3/11/2009

杉本博司

彼の作品は見たかった。作品の前で感じたかった。だから21世紀美術館で彼の作品が展示されていることが嬉しかった。彼は言う。作品を鑑賞することに正解も不正解もないと。彼の作品は感じることができる。



杉本博司は下記のように述べている。
アートとは技術のことである。眼には見ることのできない精神を物質化する為の。私のアートとは私の精神の一部が眼に見えるような形で表象化されたものである。いわば私の意識のサンプルと言っても良い。私はアーティストとして長年この技術を磨くことを心がけてきた。アートの起源は人類の起源と時を分ち合う、それは人間の意識の発生をもってその始源とするからだ。私は私の技術を磨く過程の中で、学ぶべき先人の技術を体得する為の手本が必要とされるようになっていった。手本は先人が到達すことができた地平のサンプルと呼び変えても良いだろう。一つのサンプルを入手してその技術を会得すると、会得されたその精神は又次のサンプルを欲するようになる。一つのことを理解することとは、その奥にさらに深い未知があるということを理解することだ。こうして私のサンプル収集は連鎖反応を起こして、どこへ行くとも知れず漂流するようになった。ここに集められたサンプルは、私がそこから何かを学び取り、その滋養を吸収し、私自身のアートへと再転化する為に、必要上やむを得ず集められた私の分身、いや私の前身、である。私はそれらのサンプルから、過去が私の作品にどのように繋がってきたのかを類推し、その現場を検証するという空想に遊ぶようになった。旧石器時代の石器を握ってみると私の手のひらにぴたりと収まる。私は旧石器時代人の革命的な技術を体感するのだ、蒙昧から意識への。
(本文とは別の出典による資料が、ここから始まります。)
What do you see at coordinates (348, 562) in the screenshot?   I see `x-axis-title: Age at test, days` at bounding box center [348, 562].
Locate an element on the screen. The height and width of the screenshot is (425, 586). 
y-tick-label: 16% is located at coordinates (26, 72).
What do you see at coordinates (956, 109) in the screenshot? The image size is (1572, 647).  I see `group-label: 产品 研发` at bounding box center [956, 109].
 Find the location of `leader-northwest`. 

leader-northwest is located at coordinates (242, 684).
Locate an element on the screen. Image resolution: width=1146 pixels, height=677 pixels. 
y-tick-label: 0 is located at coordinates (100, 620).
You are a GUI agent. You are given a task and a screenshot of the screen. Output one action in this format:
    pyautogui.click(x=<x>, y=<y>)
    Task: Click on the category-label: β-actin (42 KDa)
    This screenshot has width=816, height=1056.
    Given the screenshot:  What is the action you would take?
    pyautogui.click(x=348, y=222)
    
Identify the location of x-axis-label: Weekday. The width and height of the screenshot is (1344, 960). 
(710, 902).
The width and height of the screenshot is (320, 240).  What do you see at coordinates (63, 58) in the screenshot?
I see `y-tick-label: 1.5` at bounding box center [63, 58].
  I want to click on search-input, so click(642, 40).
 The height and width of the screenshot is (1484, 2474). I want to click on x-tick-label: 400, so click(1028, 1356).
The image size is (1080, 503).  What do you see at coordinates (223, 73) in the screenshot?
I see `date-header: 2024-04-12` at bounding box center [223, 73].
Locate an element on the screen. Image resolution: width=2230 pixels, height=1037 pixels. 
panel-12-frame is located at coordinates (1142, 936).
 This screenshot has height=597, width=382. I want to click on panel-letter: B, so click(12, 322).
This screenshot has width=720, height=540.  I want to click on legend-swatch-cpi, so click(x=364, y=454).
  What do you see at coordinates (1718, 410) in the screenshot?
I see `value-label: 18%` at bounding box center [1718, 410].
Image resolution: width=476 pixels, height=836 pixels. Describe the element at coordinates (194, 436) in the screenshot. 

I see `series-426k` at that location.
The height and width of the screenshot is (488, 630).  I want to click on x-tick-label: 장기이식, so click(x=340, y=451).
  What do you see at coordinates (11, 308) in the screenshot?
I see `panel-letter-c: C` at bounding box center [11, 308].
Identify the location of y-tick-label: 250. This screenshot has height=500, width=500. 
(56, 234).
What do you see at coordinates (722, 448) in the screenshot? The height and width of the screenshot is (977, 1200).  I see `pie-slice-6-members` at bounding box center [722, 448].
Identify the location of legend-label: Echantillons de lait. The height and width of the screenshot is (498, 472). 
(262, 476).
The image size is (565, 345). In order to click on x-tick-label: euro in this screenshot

そしてより鋭利になった新石器時代の石器を手に取ってみる。私は一瞬にして数十万年の人類の経緯を諒解する。私はエジプトの死者の書に描かれた象形文字と神々の像に見入る。死者を覆っていたであろうこの一枚の麻布が五千年という時間の物差しを私に突き つける。ゆっくりと流れていた古代の時間は急速に加速しながら現在の私に向かって流れて来るように思える。昔千年かかった変化が今は数十年で達せられてしまう。時間の矢は今も加速を続け、ある臨界点に向かいつつあるようだ。天地開闢以来、幾多の文明が栄え滅びてきた。その度に歴史は書かれ又書き換えられてきた。歴史とは生き残った者が語り継ぐ勝者の歴史に他ならない。語り継ぐ者のいなくなった敗者の歴史は遺物となって その内に閉じ込められ、私に何かを語りかけてくる。数十億年前に絶滅してしまった生命の種が化石となって私に語りかけてくるように。こうして私は歴史から一歩距離を置いて、私が収集してきた遺物を眺め暮らすようになった。私の集めた遺物達は、歴史が何を忘れ、何を書き止めたか、そんな歴史を教えてくれる。